### Exercise a
In the forum post about asking a girl to formal, what time do classes start on the Tuesdays with early badminton practice?

### Quoted passage
*** Block opens ***
# Asking a girl to formal...



## abr71310 (Apr 8, 2009)

Formal = Prom, for those that don't know.
Yes, it seems dumb, but I'm stuck, and all of my friends are girlfriend-less nerds (none of which cube).

The girl I want to ask though cubes (she's not too fast, I'd say a few minutes, but she looks so cute solving it XD -- she uses two methods, one that's basically LBL and 6LLL, the other that's MUCH faster, like Keyhole + PLL --> OLL, but she claims both are "beginner methods" her friend taught her), but I mean, it's hard to try and ask someone out when they're two grades younger than you and the only place you know them from is a sports team... Especially when you've only really talked for maybe a few hours OUTSIDE of badminton...

Story behind the last sentence:
Basically we have had practices really early in the morning on Tuesdays, which, for our school at least, is a delayed start, classes start at 10:05am; Badminton practice goes from 7:00am to 8:30am, so there's a time lapse between end of practice and classes.

The way I met her was that I was walking back towards my car and I noticed that she was sitting sort of awkwardly alone (to get to my car I basically have to pass RIGHT by her, and she looks REALLY lonely), so I approached her and asked if she wanted company (I don't have ANY of my school stuff on me, plus I have to drive home and get my brother, get my school bag and stuff, and come back before 10 -- I live about 10 minute drive away), and she of course said "sure".

That basically went on for three or four weeks, we'd just talk about a lot of things, and I almost always had a cube on me... xD -- We went to badminton games and I always lent her a cube to play with on the bus on the way there, since there's nothing really to do until we got there...
*** Block closes ***
Records from a dataset:
*** Block opens ***
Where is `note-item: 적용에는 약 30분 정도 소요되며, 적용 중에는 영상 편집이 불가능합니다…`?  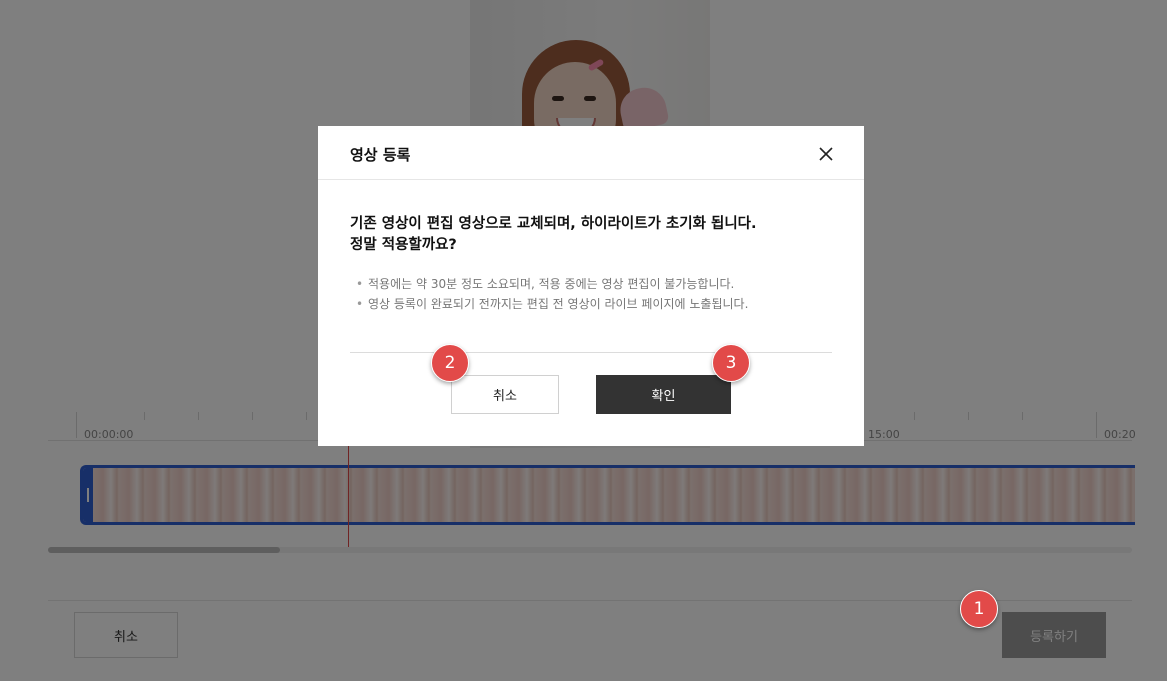
note-item: 적용에는 약 30분 정도 소요되며, 적용 중에는 영상 편집이 불가능합니다… is located at coordinates (596, 284).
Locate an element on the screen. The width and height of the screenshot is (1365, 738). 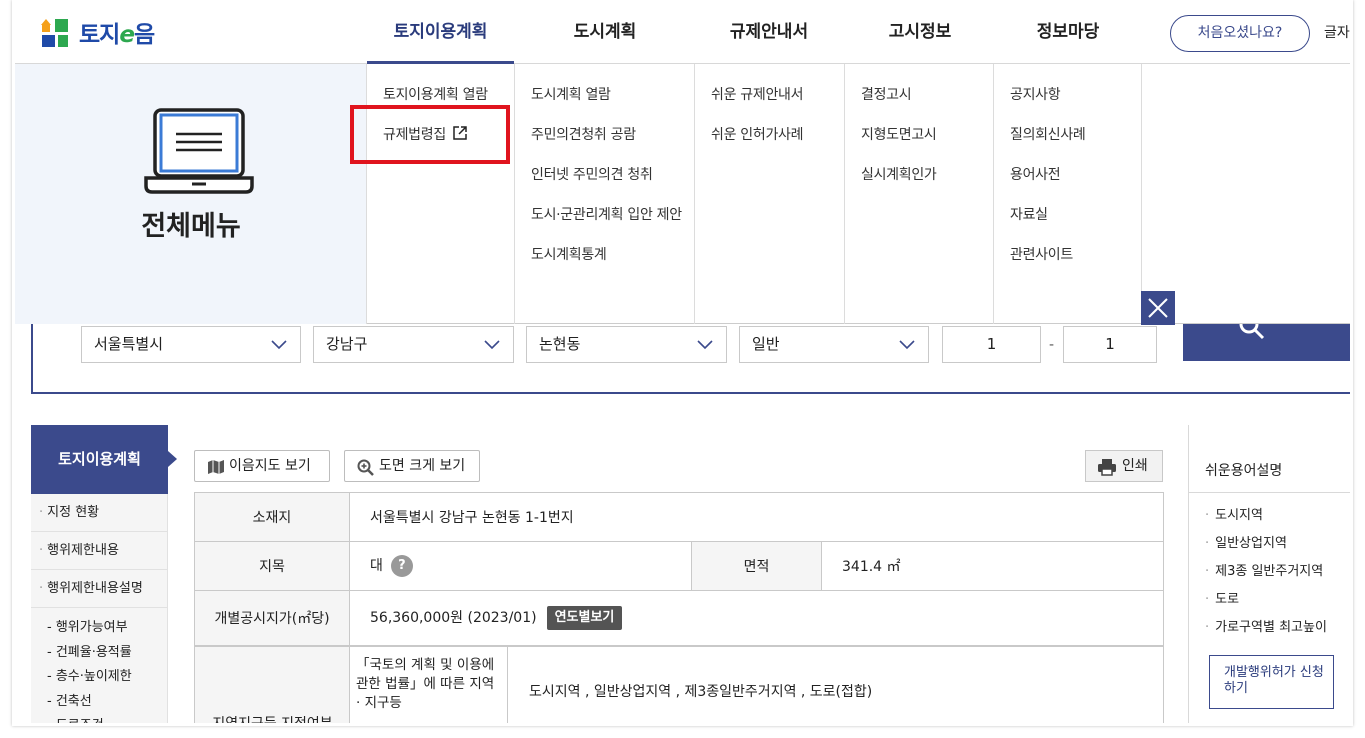
zoom-in-icon is located at coordinates (366, 468).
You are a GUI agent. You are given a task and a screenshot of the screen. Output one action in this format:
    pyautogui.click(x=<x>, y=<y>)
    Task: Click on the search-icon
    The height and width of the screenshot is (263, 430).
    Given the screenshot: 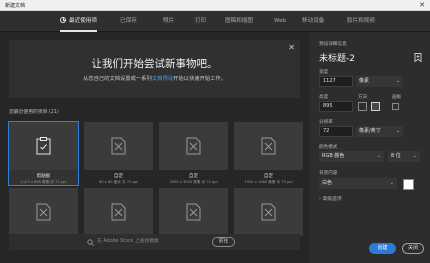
*** Block closes ***
### Exercise b
Please print all the records above line for line, leaving out the pictures.

### Answer space a
10:05am

### Answer space b
Where is `note-item: 적용에는 약 30분 정도 소요되며, 적용 중에는 영상 편집이 불가능합니다…`?  
note-item: 적용에는 약 30분 정도 소요되며, 적용 중에는 영상 편집이 불가능합니다… is located at coordinates (596, 284).
Locate an element on the screen. The width and height of the screenshot is (1365, 738). 
zoom-in-icon is located at coordinates (366, 468).
You are a GUI agent. You are given a task and a screenshot of the screen. Output one action in this format:
    pyautogui.click(x=<x>, y=<y>)
    Task: Click on the search-icon
    The height and width of the screenshot is (263, 430).
    Given the screenshot: 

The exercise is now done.